Optimistic vs pessimistic locking is the question of how to handle two requests racing to update the same row.

  • Optimistic: keep a version column, UPDATE ... WHERE id = $1 AND version = $2, and retry if zero rows were affected. Cheap, correct, no contention. Right for most app code.
  • Pessimistic: SELECT ... FOR UPDATE inside a transaction to lock the row until commit. Right when the work between read and write must not be re-done (charging a card, decrementing inventory).

Pick deliberately. Pessimistic locking under high concurrency turns into a queue.

The N+1 Problem Travels With You

The classic trap: load 50 orders, then for each order call order.customer and fire 50 more queries. Every ORM has a way to express the join up front — Prisma's include, Drizzle's with (via relations()), Kysely's explicit .innerJoin(). The reason the bug keeps happening is that ORMs make the N+1 version look identical to the joined version in your code; only the query count changes.

The defense is observability, not discipline.

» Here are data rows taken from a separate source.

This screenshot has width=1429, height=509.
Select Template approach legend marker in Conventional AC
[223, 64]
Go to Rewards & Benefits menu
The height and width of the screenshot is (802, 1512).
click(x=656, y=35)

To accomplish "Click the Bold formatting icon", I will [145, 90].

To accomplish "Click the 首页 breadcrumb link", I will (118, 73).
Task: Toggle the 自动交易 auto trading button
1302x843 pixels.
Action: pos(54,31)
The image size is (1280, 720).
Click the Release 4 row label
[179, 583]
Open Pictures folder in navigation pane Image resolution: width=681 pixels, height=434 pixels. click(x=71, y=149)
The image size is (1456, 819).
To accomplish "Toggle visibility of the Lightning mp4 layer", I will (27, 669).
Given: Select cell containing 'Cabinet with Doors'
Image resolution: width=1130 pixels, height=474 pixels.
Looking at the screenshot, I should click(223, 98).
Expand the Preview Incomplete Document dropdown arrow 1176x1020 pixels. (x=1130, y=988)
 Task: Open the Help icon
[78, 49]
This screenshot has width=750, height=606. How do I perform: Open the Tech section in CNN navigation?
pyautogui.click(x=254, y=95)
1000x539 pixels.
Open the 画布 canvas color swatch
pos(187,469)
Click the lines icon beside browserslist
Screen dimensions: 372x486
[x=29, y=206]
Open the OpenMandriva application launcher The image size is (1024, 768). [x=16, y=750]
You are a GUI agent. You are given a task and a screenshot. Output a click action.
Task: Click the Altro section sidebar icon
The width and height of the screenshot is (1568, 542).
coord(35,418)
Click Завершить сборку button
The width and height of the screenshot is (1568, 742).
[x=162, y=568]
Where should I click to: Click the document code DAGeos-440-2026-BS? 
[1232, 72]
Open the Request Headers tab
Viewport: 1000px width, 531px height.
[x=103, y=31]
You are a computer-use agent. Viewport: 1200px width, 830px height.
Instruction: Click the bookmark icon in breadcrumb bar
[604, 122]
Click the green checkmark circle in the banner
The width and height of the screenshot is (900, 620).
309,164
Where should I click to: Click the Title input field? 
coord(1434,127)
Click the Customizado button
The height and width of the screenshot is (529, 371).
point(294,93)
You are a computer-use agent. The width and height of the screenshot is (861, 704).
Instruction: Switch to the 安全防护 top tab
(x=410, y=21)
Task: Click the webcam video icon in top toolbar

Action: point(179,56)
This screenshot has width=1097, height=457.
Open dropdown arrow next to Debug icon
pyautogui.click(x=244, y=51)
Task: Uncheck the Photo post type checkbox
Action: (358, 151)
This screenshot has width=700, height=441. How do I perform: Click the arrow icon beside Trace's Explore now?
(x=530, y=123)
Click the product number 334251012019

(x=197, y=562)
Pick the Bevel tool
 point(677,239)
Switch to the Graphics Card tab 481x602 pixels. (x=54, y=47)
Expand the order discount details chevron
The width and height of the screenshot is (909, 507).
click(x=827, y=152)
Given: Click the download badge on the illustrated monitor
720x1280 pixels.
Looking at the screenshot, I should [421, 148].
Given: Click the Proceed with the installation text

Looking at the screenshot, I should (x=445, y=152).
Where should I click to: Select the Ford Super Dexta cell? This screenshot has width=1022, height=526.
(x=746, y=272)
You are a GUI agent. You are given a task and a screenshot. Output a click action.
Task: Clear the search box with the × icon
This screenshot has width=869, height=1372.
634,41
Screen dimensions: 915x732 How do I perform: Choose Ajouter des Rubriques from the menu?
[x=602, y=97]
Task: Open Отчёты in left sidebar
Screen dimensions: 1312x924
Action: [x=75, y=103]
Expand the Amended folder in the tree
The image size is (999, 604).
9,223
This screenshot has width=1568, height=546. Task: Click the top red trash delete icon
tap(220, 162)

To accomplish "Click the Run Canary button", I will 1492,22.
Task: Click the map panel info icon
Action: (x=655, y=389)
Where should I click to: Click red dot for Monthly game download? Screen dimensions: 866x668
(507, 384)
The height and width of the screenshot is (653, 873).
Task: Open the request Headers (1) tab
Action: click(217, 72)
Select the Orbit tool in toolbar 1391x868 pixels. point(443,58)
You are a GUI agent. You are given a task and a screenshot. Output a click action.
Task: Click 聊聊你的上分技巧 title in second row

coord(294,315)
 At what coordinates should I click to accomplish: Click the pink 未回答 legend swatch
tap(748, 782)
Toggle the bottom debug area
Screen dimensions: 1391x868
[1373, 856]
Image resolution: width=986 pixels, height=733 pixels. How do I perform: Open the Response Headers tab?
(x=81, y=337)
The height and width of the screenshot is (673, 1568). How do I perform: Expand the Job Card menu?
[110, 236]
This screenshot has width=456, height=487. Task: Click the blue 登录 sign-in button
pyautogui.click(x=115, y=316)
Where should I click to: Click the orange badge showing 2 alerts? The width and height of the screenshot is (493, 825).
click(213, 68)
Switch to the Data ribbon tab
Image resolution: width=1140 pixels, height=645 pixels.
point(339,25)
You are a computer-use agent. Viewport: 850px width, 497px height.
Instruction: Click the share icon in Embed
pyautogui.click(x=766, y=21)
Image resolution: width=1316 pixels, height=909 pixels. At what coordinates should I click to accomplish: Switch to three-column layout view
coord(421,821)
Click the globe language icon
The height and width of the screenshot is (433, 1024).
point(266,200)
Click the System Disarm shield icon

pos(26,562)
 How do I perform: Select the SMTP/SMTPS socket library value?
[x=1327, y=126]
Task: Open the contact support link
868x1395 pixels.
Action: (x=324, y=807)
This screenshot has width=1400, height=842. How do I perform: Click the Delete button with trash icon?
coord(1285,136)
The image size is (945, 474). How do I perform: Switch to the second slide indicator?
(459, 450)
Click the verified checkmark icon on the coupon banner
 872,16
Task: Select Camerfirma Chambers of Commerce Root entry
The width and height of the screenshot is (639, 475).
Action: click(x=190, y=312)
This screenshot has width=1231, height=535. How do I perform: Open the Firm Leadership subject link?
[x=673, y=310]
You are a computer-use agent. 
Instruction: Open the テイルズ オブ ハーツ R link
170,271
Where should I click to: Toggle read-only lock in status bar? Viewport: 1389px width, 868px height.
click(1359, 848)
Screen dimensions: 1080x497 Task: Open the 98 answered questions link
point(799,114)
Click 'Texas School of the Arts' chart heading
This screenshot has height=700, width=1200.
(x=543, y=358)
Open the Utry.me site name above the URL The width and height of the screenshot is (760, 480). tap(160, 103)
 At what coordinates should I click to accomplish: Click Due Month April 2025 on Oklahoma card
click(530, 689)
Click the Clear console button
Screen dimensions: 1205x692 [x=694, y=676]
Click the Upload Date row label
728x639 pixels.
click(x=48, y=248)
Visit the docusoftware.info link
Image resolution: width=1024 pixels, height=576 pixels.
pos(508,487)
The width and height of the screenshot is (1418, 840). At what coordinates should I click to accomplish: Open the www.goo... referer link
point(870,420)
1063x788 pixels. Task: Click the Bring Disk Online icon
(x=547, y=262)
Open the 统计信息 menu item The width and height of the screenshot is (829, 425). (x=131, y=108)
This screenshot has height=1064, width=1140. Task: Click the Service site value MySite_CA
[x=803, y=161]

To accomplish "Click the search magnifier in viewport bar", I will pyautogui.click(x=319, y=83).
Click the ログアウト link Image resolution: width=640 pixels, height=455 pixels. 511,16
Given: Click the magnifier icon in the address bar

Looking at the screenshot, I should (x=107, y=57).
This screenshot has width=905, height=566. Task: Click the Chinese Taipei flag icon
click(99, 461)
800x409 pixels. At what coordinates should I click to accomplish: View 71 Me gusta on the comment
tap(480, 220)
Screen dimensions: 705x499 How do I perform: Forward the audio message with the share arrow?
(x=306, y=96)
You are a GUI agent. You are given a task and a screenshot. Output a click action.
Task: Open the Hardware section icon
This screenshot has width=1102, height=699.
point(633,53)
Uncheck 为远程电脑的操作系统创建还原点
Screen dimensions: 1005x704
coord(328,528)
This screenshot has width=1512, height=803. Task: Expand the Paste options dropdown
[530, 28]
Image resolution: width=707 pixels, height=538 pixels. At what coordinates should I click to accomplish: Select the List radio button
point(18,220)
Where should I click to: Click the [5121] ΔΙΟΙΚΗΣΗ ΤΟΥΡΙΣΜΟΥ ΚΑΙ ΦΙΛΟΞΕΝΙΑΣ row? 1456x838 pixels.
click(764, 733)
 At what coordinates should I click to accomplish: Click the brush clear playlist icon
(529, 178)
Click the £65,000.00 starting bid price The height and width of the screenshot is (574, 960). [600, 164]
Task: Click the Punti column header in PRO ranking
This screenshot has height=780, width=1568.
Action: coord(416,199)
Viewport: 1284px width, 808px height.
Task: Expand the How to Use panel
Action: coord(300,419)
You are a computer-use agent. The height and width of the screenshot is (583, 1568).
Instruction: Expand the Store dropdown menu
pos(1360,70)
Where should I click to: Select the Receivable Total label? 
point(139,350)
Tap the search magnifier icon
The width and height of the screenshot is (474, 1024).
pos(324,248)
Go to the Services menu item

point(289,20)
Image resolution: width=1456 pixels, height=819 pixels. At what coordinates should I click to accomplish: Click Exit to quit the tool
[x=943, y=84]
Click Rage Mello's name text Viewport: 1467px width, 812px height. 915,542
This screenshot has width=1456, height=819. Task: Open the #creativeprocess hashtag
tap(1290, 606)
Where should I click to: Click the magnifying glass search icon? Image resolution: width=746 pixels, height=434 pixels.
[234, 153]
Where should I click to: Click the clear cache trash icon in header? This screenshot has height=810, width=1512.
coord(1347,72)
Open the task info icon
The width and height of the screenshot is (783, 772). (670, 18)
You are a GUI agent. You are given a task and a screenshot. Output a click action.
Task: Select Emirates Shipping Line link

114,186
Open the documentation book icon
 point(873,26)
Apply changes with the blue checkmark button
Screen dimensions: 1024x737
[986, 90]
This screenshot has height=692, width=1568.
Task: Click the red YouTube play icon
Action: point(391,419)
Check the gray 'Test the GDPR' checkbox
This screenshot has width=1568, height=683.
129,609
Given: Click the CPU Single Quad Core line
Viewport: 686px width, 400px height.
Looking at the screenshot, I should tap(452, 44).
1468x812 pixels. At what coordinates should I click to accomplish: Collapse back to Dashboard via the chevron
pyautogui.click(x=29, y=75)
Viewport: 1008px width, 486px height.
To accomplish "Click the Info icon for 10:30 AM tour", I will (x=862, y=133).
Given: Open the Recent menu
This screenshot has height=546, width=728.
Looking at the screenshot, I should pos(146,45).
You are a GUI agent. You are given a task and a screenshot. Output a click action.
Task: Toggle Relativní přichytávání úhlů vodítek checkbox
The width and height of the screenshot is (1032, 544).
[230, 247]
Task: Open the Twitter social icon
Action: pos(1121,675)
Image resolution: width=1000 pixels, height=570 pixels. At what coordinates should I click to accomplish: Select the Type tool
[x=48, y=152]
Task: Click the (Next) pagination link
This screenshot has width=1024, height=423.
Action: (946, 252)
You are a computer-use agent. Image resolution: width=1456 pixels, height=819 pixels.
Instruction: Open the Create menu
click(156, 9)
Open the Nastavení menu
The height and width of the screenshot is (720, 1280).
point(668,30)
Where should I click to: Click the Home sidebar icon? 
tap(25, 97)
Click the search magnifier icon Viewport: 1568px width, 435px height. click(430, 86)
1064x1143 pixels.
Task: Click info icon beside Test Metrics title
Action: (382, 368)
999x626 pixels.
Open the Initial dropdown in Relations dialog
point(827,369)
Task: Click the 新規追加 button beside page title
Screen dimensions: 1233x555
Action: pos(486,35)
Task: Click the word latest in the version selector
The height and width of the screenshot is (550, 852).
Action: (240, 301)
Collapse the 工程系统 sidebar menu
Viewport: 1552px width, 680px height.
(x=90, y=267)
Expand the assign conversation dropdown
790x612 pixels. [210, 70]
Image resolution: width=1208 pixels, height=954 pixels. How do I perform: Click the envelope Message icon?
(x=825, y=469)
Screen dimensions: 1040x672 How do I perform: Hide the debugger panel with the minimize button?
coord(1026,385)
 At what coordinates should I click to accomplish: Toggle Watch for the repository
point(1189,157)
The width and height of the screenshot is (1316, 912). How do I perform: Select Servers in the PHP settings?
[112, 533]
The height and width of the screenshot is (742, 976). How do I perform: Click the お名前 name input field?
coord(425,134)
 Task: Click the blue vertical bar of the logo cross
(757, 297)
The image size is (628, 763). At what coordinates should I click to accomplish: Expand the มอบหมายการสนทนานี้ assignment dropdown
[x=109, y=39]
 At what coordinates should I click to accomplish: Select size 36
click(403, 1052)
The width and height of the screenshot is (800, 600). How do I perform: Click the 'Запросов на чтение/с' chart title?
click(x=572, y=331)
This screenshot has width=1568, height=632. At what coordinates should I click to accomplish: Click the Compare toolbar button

Log query counts per request in development, and assert in tests that critical endpoints stay under a threshold. Once you can see "this request fired 47 queries" in your terminal, the N+1 finds itself.

A One-Sentence Mental Model

The data layer is a pool, a driver, and a small set of intent-shaped functions on top — every other abstraction is a productivity choice that does not change those three responsibilities.